Anyone growing fresh food, or providing a space for growing fresh food can participate, said Cassandra Clevenger, TNP community resource coordinator. Food cooperatives also can participate.
“Many folks in the Mahoning Valley are still unaware that there is a plethora of fresh and local foods being sold in their communities by way of farmers markets. Through this support for farmers and markets to accept more forms of non-cash payment and emphasize promotion, TNP seeks to collaborate within the local food system to make sure our local farmers markets are successful and sustainable,” Clevenger said.
During the life of the program, TNP will work with the OSU Extension Office to update directories of farmers and conduct outreach so farmers, producers and shoppers know what opportunities are available.
“We want to create a collective impact that builds sustainability for the farmers and farmers markets in the community,” Clevenger said. “Most of us have seen a decline in sales and attendance, but if we come together and figure out a way to market it, and to share the different skills and knowledge of the individual markets, we can learn from one another and reach the customers. We know there are quite a few markets and there are hundreds of thousands of people between the two counties. There are enough customers to go around, we just need to ensure we reach them.”
Marketing can be quite expensive, but individuals or organizations that believe they may qualify and could use some help can feel free to reach out to Clevenger at their earliest convenience.
“Let’s talk now,” Clevenger said.
Contact Cassandra Clevenger, GROW program director, at 330-774-8896 or Cassandra@tnpwarren.org.
TNP, through its GROW and Warren Farmers Market programs, has worked since its 2010 inception on mitigating the impact of food deserts in Warren and Trumbull County through its GROW, Warren Farmers Market, and other programs.

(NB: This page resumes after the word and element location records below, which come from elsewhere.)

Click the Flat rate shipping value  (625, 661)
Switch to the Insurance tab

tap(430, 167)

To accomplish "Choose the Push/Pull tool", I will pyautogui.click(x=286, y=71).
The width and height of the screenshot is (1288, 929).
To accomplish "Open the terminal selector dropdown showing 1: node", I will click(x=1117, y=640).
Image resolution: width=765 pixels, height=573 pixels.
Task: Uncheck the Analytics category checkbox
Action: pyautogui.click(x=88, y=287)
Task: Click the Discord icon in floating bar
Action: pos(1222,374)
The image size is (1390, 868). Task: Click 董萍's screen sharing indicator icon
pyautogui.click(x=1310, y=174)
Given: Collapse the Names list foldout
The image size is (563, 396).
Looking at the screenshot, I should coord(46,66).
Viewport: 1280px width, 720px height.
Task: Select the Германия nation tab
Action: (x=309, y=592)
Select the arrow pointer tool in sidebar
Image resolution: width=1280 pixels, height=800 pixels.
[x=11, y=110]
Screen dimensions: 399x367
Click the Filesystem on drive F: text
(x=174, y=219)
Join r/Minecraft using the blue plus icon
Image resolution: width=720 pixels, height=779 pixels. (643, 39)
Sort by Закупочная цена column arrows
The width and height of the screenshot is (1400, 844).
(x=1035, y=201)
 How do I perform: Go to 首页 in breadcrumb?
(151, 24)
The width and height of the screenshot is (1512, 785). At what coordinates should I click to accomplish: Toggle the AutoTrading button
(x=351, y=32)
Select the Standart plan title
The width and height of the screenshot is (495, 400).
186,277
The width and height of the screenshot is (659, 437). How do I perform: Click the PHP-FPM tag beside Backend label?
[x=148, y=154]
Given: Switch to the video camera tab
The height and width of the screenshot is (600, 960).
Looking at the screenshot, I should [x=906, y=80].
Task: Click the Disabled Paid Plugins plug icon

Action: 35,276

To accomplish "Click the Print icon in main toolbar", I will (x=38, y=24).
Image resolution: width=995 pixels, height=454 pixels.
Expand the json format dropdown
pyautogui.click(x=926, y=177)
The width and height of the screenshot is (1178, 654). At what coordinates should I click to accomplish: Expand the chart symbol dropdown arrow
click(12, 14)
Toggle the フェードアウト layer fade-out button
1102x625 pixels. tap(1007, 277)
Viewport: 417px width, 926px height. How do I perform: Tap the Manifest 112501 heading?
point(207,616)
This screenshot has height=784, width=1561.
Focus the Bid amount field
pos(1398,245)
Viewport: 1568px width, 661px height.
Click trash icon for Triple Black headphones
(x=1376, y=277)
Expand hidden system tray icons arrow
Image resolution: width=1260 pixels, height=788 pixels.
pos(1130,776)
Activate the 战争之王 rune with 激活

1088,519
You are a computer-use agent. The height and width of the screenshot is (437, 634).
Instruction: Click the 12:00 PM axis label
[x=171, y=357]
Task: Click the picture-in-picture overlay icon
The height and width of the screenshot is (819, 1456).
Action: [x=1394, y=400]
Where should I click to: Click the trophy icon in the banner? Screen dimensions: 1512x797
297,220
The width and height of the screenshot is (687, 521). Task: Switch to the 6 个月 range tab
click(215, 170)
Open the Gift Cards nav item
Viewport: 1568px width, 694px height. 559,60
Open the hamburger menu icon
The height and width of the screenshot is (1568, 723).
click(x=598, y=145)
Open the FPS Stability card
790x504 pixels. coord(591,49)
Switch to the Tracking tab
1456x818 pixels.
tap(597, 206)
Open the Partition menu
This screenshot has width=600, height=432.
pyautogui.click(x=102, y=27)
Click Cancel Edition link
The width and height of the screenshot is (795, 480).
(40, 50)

The organization released the Warren Community Food Security Strategic Plan in 2017, which identified impediments to healthy food access and emphasized the need to take a multi-faceted approach to working within the food system including supporting urban agriculture, farmers markets, and partnering with existing retail nodes like corner stores to increase fresh food offerings.
The plan is available on tnpwarren.org.